Could you retype the lines below, starting at the line holding "Returns and Cancellations (127, 1639)" and stopping at the line holding "[Open menu] (376, 62)", inclusive? Copy them exactly and drop the images.
(Record excerpts begins)
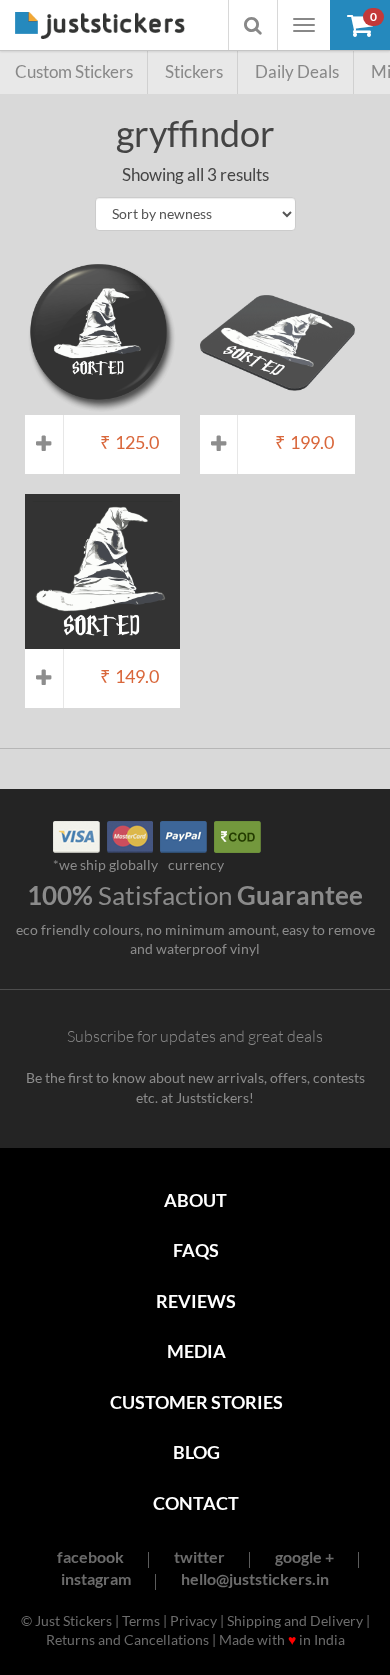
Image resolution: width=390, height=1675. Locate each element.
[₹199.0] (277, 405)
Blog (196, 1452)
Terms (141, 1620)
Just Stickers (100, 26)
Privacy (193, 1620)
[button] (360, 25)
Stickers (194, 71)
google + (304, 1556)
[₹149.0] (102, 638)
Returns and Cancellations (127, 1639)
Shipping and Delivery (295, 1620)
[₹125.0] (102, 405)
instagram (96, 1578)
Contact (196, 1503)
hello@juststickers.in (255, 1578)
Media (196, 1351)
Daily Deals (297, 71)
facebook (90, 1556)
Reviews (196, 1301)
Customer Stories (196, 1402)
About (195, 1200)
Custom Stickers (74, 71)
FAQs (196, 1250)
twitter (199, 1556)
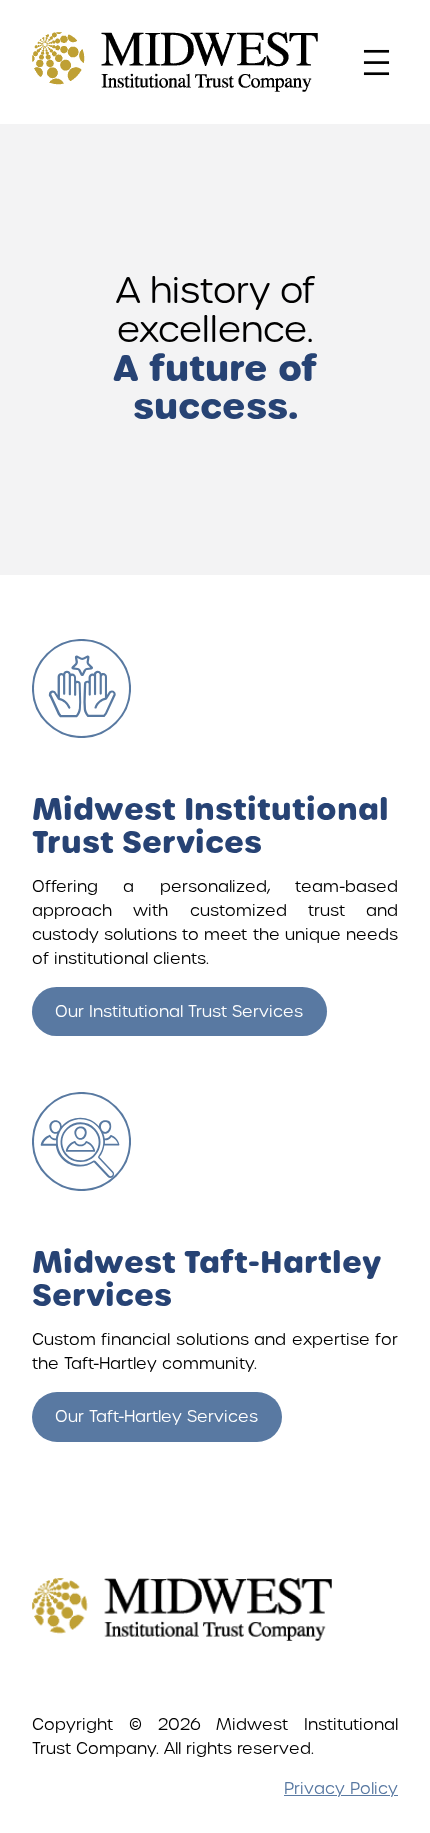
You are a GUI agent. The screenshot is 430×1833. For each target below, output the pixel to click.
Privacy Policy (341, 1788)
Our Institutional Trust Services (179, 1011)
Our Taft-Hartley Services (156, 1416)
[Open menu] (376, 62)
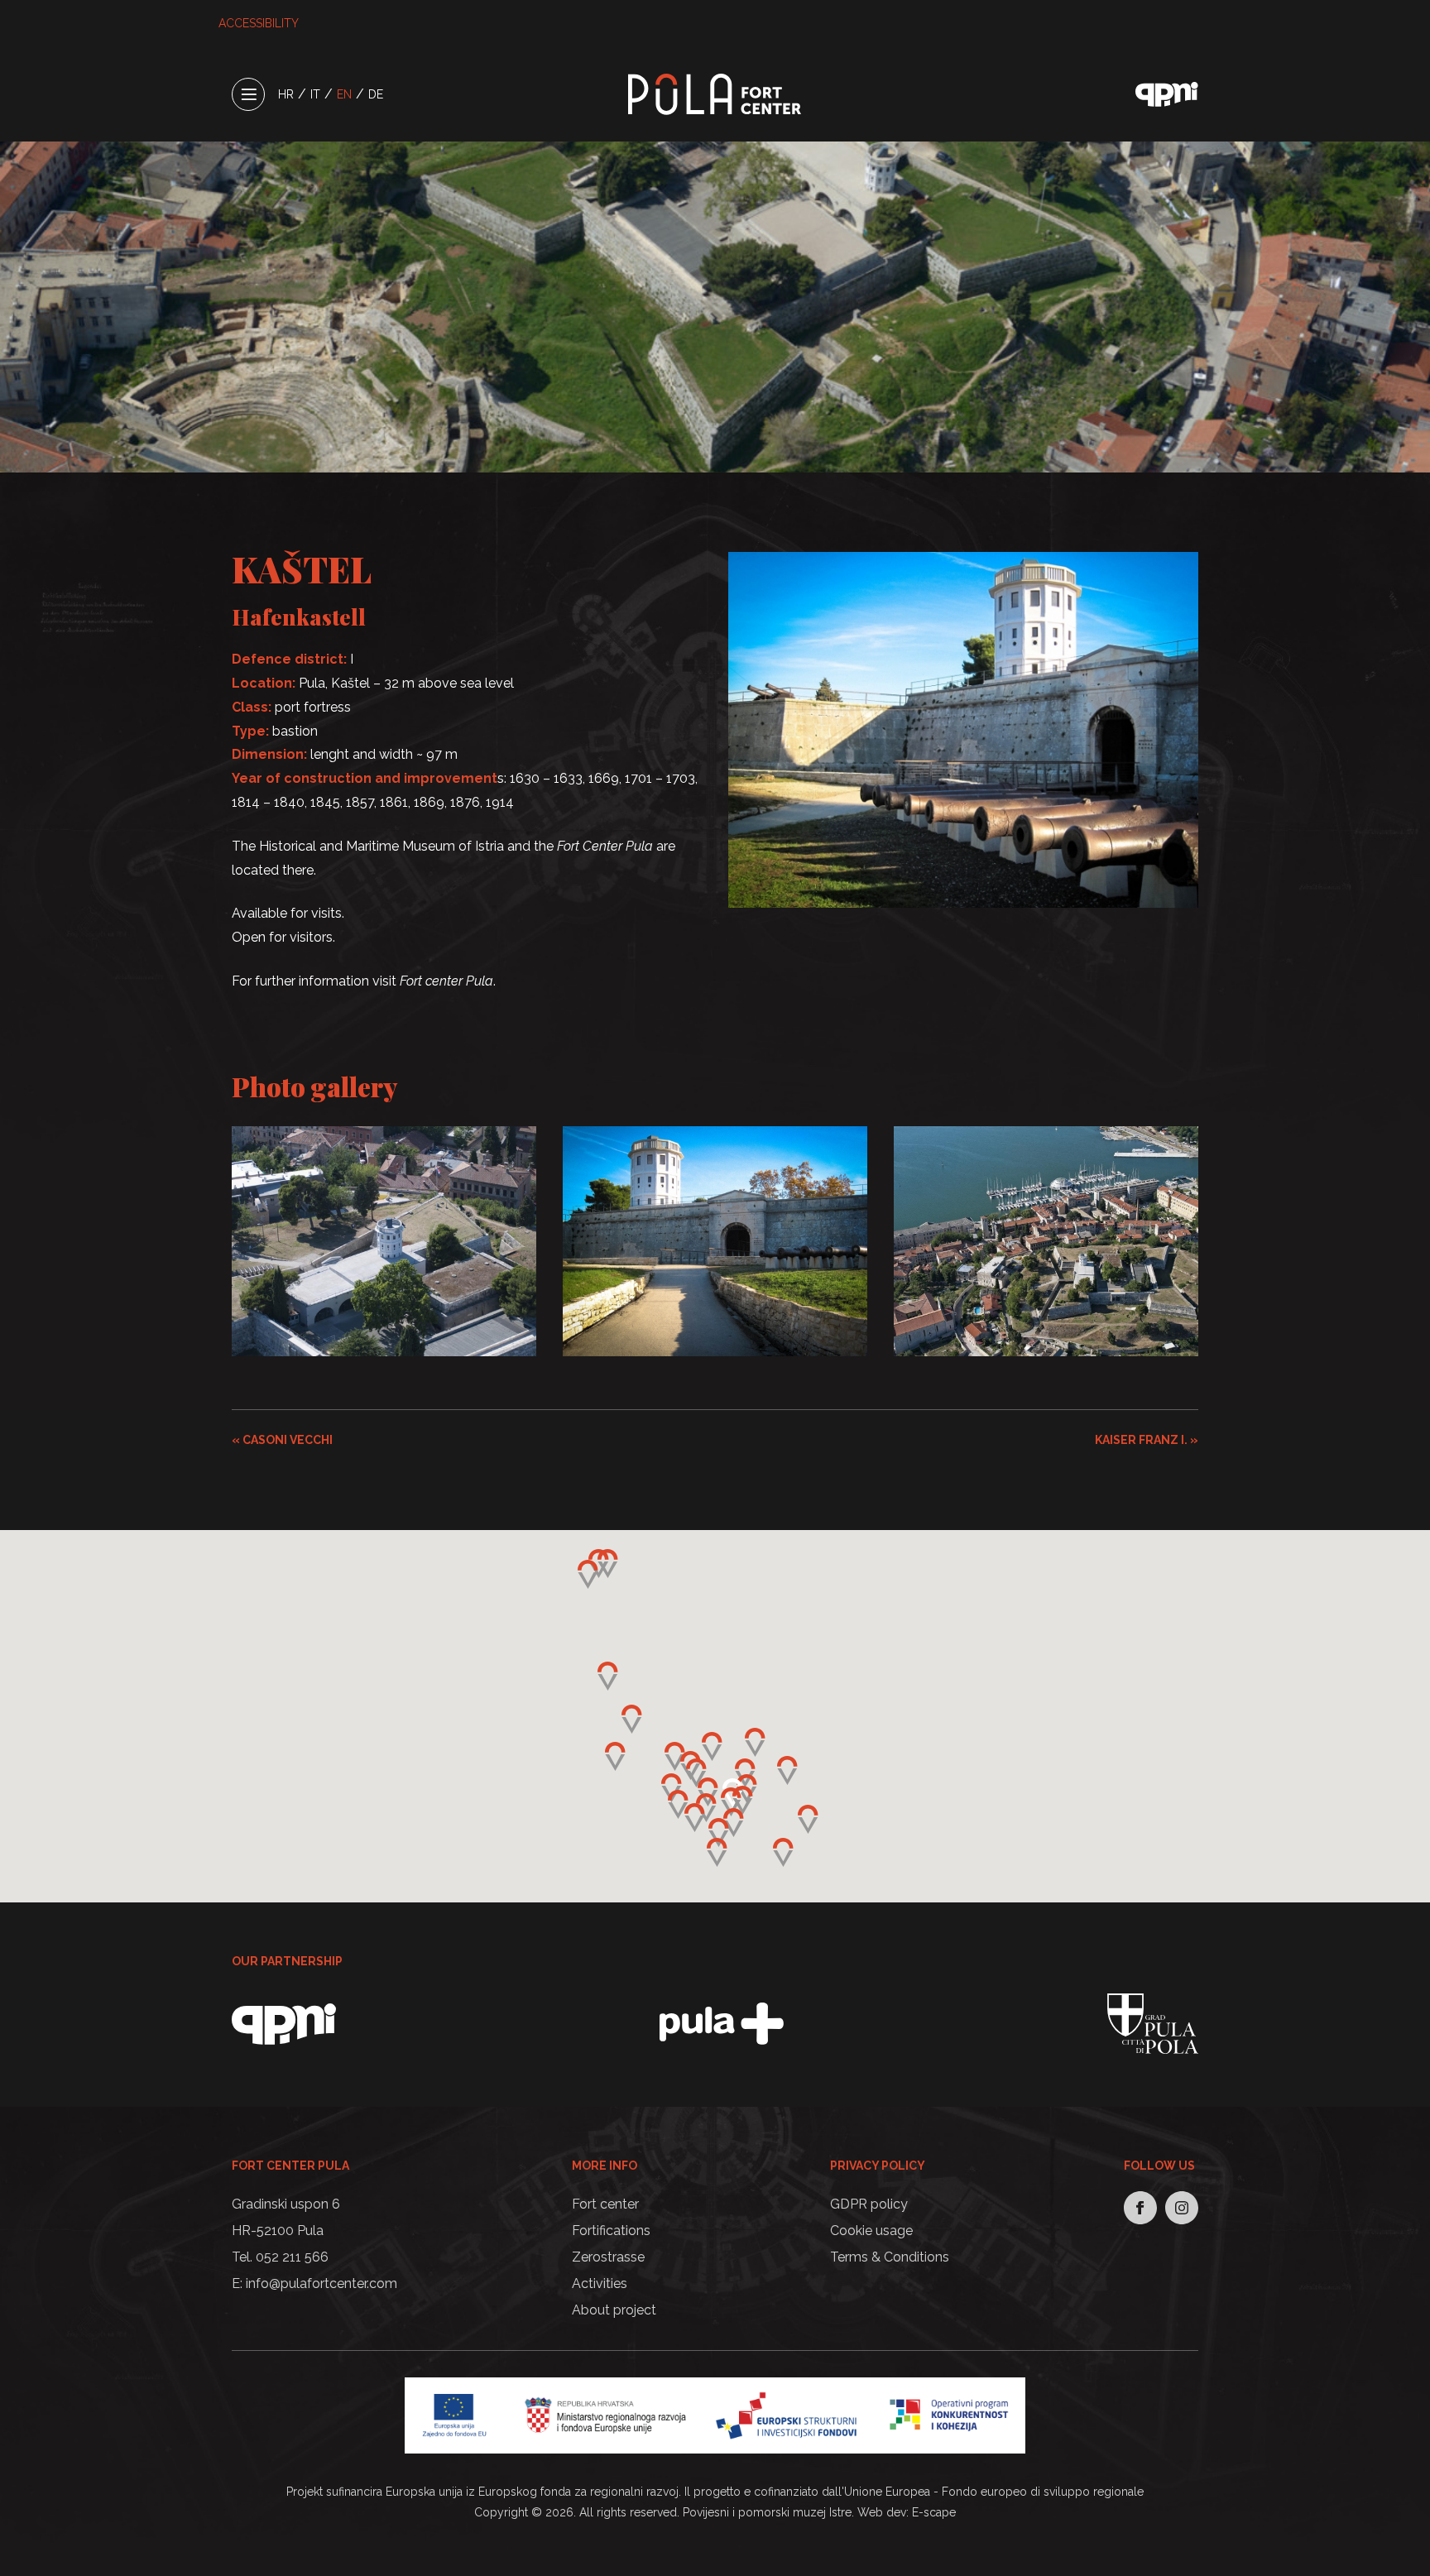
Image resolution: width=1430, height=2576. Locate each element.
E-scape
(Record excerpts ends)
**Answer to the problem:**
Returns and Cancellations (127, 1639)
Shipping and Delivery (295, 1620)
[₹125.0] (102, 405)
instagram (96, 1578)
Contact (196, 1503)
hello@juststickers.in (255, 1578)
Media (196, 1351)
Daily Deals (297, 71)
facebook (90, 1556)
Reviews (196, 1301)
Customer Stories (196, 1402)
About (195, 1200)
Custom Stickers (74, 71)
FAQs (196, 1250)
twitter (199, 1556)
You are a GUI agent. The screenshot is 430×1833. For each target below, output the pixel to click.
Privacy Policy (341, 1788)
Our Institutional Trust Services (179, 1011)
Our Taft-Hartley Services (156, 1416)
[Open menu] (376, 62)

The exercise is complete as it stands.